Plus sûr ?

Le hasard a voulu que le ministre fédéral des Transports, Lawrence Cannon, rende public le programme Sûreté-Transit, visant à contrer les attaques terroristes dans le métro ou les autobus, au moment où les Canadiens commencent (enfin!) à dire qu'on pousse un peu loin l'obsession sécuritaire née du 11-Septembre, comme l'a révélé cette semaine un sondage mené dans huit pays depuis l'université Queen en Ontario.

Il est vrai que le gouvernement conservateur n'innove pas avec son programme. Annoncé dans le budget de mai dernier, détaillé hier, il n'est que la reprise — ou la continuité! — d'un des volets de la Stratégie en matière de sûreté des transports du gouvernement libéral de Paul Martin. Cette stratégie avait été lancée en 2004, stratégiquement reprise à l'été 2005 (ce qui permettait de détourner l'attention de la commission Gomery) et finalement pourvue en novembre 2005, pour les transports en commun, d'un montant de 80 millions de dollars pour trois ans. Le programme «Voyagez en sécurité», financé à 75 % par le fédéral et à 25 % par les sociétés de transport, devait entrer en vigueur le 1er avril 2006.

Entre-temps, il y a eu des élections: les conservateurs n'ont eu qu'à saisir la balle au bond. Le programme a changé de nom, mais on y retrouve les mêmes 80 millions de dollars, cette fois investis sur deux ans (puisque le programme entre en vigueur plus tard que celui des libéraux), la même part du fédéral et la même référence aux attentats de Madrid et de Londres. Les conservateurs restent donc sur les rails libéraux — ce qui est déjà surprenant pour des gens qui font tout pour démontrer que ce sont eux, les champions de la loi et de l'ordre.

On peut néanmoins s'interroger sur l'ampleur du montant versé et sa pertinence. Bien sûr, les sociétés de transport sont ravies. Mais elles n'avaient pas attendu ces programmes pour faire des investissements en matière de sécurité. Ainsi, depuis 2003, des caméras de surveillance ont été installées dans des autobus de la Société de transport de Montréal, et la société achève l'installation de 1200 caméras dans le métro, en remplaçant 400 autres devenues désuètes.

Que faut-il de plus? Plus de formation du personnel, ce qui comprend des exercices de simulation de situations d'urgence, certes. Mais un meilleur équipement? Plusieurs usagers diront qu'à Montréal, ce ne sont pas les terroristes qui leur font peur, mais le métro lui-même, avec ses pannes récurrentes! Ou ces autobus et wagons rares, donc bondés, paradis du vol à la tire. Voilà un péril que les Montréalais affrontent bien plus souvent que les alertes à la bombe!

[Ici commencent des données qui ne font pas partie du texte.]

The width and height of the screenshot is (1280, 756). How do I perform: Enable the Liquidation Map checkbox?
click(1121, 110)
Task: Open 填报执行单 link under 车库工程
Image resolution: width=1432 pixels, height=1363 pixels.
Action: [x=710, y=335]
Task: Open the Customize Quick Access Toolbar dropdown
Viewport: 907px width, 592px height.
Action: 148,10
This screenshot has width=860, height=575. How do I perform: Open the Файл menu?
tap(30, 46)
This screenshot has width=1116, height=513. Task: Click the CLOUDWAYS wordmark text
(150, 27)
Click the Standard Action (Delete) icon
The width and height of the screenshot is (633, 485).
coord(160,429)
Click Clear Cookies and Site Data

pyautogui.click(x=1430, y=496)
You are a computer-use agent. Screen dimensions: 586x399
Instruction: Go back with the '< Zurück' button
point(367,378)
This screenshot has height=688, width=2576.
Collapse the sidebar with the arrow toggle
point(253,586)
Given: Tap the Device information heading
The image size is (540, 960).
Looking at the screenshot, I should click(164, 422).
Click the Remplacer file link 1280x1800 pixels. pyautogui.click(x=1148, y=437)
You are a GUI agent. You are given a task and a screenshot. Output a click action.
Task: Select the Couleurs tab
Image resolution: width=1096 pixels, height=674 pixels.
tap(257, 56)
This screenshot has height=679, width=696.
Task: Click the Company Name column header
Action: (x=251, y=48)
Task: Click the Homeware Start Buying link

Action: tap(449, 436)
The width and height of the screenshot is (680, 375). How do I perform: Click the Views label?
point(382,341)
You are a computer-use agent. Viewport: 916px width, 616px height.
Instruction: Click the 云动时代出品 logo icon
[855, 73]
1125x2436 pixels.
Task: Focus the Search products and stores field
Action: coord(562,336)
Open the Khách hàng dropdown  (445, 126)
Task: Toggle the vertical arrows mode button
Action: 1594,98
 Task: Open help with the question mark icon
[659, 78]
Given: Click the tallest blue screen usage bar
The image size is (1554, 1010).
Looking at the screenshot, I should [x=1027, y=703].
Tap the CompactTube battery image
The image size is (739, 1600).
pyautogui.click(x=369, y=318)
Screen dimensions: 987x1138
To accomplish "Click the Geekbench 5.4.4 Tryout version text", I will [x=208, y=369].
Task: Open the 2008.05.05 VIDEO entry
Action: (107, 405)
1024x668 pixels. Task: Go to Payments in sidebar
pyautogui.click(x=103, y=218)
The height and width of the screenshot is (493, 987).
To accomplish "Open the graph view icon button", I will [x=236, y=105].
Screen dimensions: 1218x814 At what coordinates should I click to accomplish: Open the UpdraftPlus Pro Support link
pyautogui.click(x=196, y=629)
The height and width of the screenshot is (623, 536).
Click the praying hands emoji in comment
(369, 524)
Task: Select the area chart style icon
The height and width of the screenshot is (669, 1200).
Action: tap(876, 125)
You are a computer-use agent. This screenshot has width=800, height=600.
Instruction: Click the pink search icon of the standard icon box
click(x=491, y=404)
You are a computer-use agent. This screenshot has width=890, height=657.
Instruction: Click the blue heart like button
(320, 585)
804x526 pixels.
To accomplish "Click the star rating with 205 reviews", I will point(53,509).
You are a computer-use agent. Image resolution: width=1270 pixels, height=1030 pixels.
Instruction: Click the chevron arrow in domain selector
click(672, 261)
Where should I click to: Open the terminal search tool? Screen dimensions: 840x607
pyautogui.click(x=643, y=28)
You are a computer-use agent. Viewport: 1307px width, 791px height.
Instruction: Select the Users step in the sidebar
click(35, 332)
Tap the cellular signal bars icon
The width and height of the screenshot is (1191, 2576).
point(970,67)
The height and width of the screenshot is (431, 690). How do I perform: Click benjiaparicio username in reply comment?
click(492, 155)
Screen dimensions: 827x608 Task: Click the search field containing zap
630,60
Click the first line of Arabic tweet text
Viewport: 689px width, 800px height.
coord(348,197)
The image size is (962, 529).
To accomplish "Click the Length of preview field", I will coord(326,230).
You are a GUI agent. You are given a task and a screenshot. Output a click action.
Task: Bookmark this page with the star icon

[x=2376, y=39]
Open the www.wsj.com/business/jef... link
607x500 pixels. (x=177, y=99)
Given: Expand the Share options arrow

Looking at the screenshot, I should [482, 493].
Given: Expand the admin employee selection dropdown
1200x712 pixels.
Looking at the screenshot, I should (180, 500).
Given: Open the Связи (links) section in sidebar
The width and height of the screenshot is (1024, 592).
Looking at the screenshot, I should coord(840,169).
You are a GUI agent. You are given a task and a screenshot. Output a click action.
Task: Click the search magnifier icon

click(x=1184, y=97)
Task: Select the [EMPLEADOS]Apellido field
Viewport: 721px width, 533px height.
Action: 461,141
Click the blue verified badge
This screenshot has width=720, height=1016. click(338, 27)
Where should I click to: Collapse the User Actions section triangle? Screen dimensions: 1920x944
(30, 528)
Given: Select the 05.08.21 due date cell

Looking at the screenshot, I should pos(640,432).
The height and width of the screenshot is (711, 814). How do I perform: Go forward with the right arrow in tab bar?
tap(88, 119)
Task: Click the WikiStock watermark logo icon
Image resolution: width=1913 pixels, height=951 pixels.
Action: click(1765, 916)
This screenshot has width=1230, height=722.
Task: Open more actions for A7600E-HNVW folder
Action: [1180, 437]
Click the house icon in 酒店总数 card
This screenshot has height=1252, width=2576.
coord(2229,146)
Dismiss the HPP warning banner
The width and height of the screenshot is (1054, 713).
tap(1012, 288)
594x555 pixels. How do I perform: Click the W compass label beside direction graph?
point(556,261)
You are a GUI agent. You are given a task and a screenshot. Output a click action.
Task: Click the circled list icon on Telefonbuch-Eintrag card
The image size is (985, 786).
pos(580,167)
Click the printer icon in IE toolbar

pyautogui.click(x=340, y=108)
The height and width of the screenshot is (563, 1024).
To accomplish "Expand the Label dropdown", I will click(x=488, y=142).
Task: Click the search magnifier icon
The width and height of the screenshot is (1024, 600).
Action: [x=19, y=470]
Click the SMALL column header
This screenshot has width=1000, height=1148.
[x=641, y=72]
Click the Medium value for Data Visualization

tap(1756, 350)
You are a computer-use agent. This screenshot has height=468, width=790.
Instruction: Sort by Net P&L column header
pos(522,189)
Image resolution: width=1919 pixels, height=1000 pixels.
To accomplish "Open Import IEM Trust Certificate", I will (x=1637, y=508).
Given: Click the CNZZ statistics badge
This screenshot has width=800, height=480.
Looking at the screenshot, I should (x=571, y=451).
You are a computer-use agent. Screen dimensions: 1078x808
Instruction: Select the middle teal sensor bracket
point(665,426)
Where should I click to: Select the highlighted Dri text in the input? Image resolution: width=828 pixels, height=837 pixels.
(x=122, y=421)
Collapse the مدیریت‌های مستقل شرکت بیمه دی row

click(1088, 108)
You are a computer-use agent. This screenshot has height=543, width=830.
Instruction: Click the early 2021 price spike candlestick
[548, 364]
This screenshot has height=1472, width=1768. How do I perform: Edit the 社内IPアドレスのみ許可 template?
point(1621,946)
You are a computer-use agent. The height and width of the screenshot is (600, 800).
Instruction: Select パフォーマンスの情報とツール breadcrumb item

Mais depuis que le 11-Septembre est passé par là, il n'y a plus moyen pour nos dirigeants de réfléchir à l'opportunité des mesures qui sont prises. Même si, quand arrive l'heure du drame, les mêmes autorités nous répètent ad nauseam que l'avion, le train ou le métro restent au Canada immensément sécuritaires! Et même si l'on sait qu'au-delà des précautions de base, rien ne remplacera une bonne enquête policière, menée dans les règles de l'art.